**WHAT TO WORK ON:** Some lines below hold "column". Pick them out and copy them.

**INPUT MATERIAL:**
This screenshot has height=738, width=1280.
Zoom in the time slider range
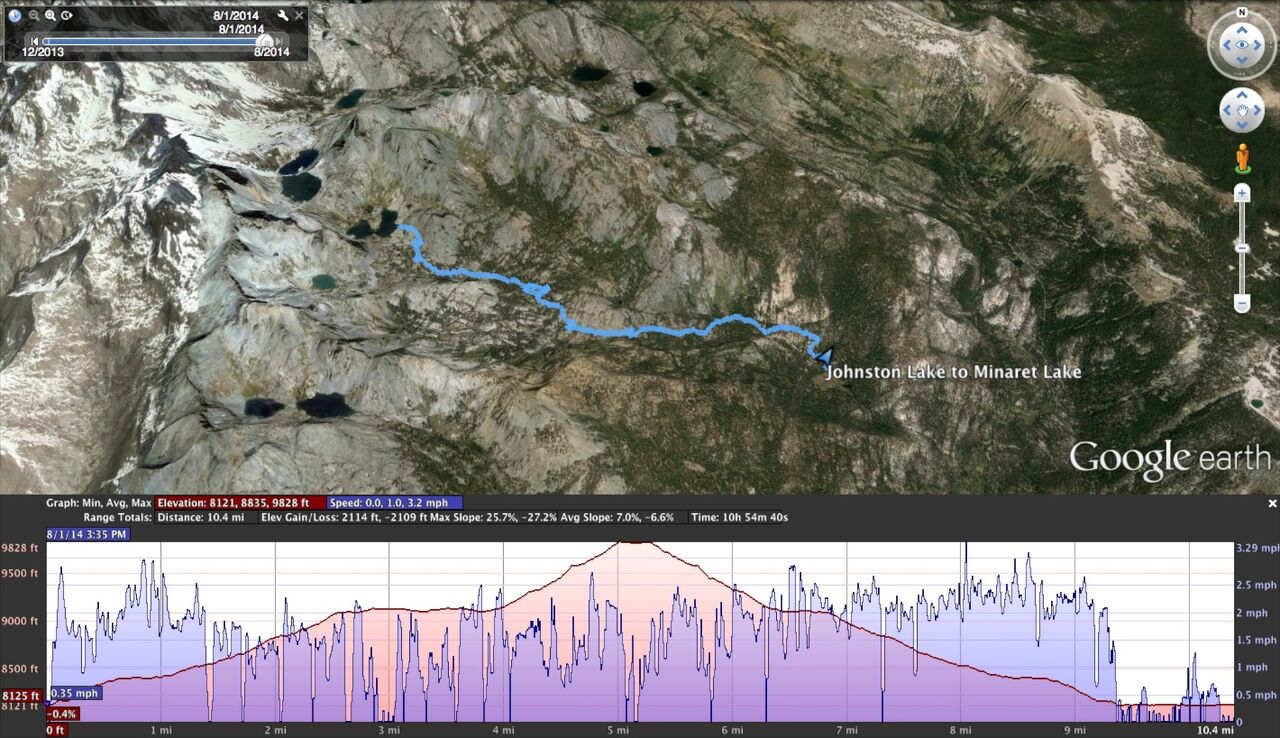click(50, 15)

--

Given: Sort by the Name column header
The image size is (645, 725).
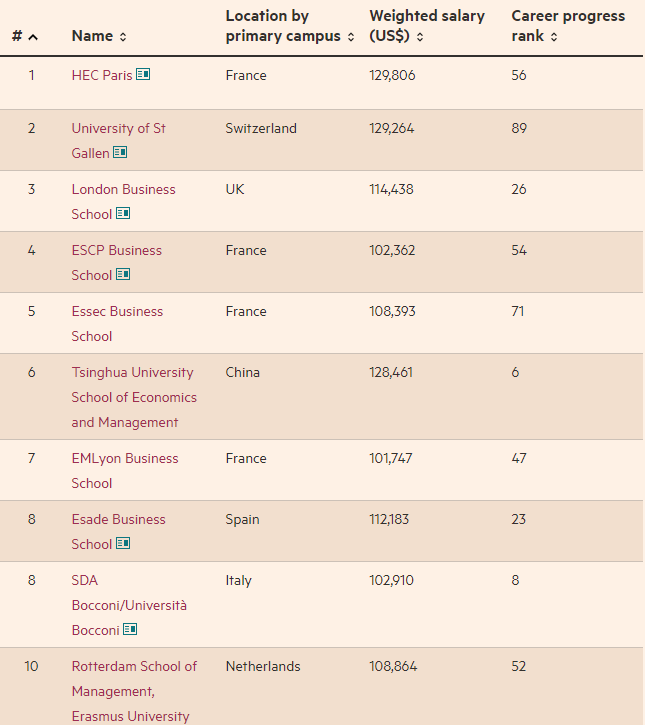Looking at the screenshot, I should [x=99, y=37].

...

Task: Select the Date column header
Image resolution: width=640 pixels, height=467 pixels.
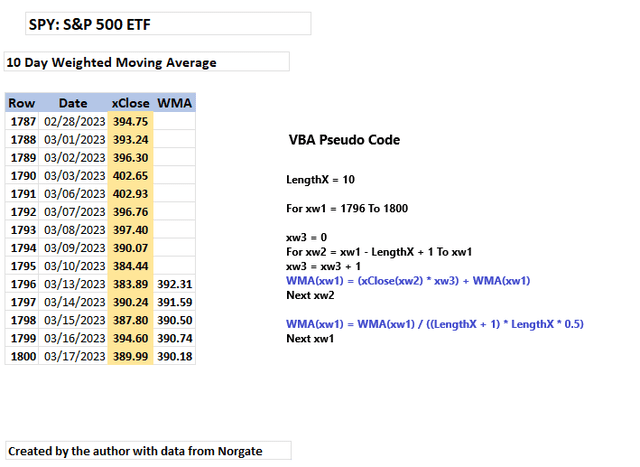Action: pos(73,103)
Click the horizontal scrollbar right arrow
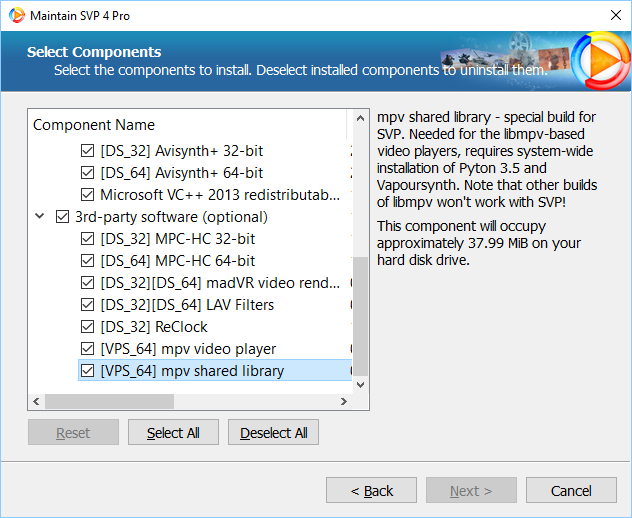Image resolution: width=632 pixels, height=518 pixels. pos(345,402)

**REPLY:**
Given: Sort by the Name column header
Task: Select the Date column header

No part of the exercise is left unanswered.